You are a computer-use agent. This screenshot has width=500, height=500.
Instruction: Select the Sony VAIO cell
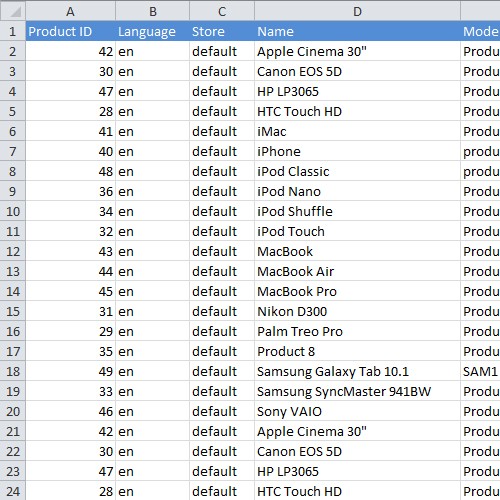point(357,411)
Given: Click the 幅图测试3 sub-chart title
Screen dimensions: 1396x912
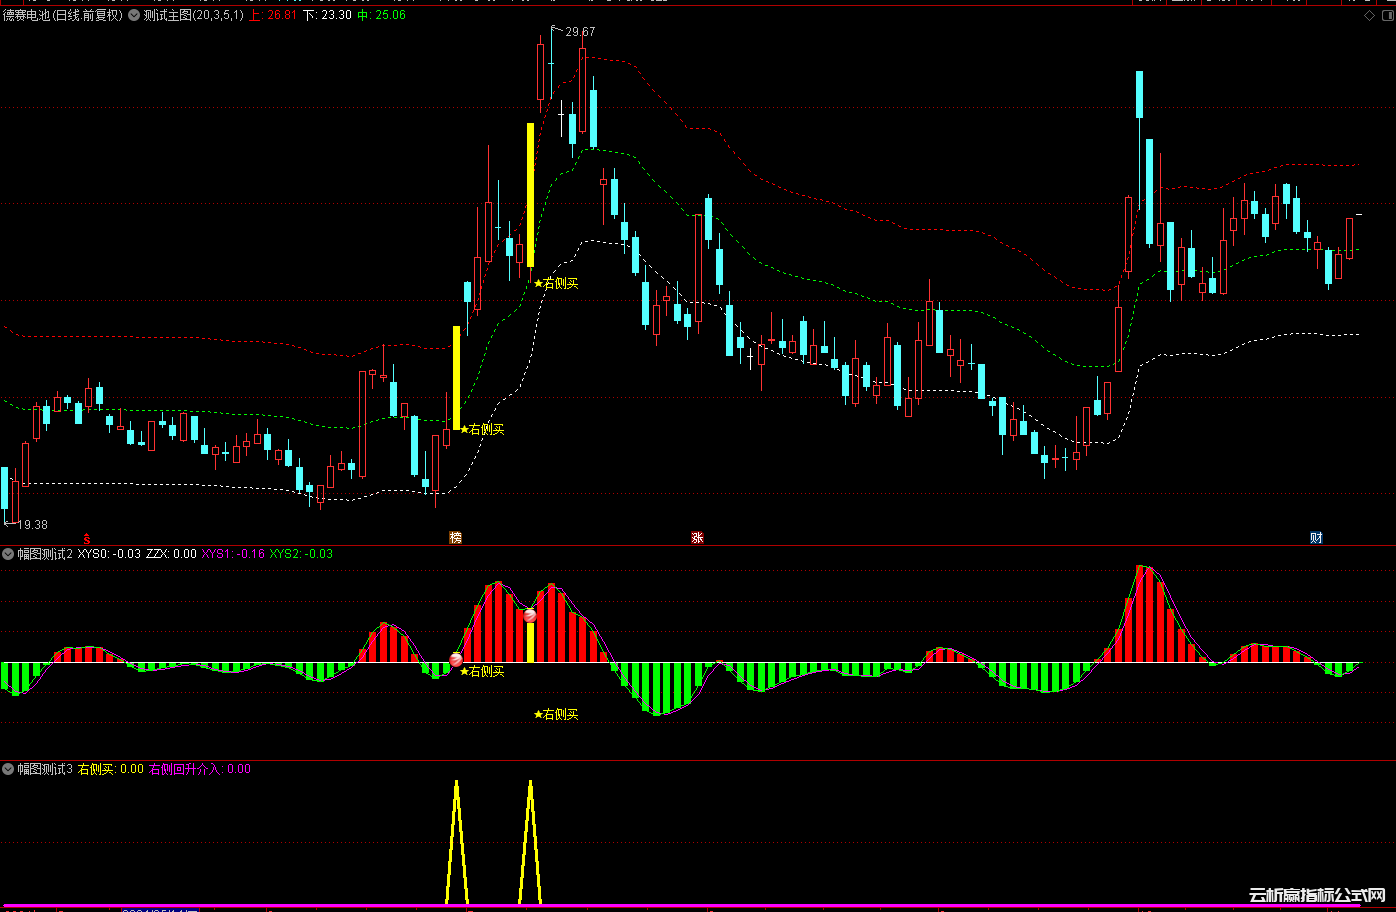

================================

* What the task asks
Since only the text is needed, retype the data above exactly and omit the pictures.

* Task solution
You are a computer-use agent. This screenshot has width=500, height=500.
Instruction: Select the Sony VAIO cell
point(357,411)
Given: Click the 幅图测试3 sub-chart title
Screen dimensions: 1396x912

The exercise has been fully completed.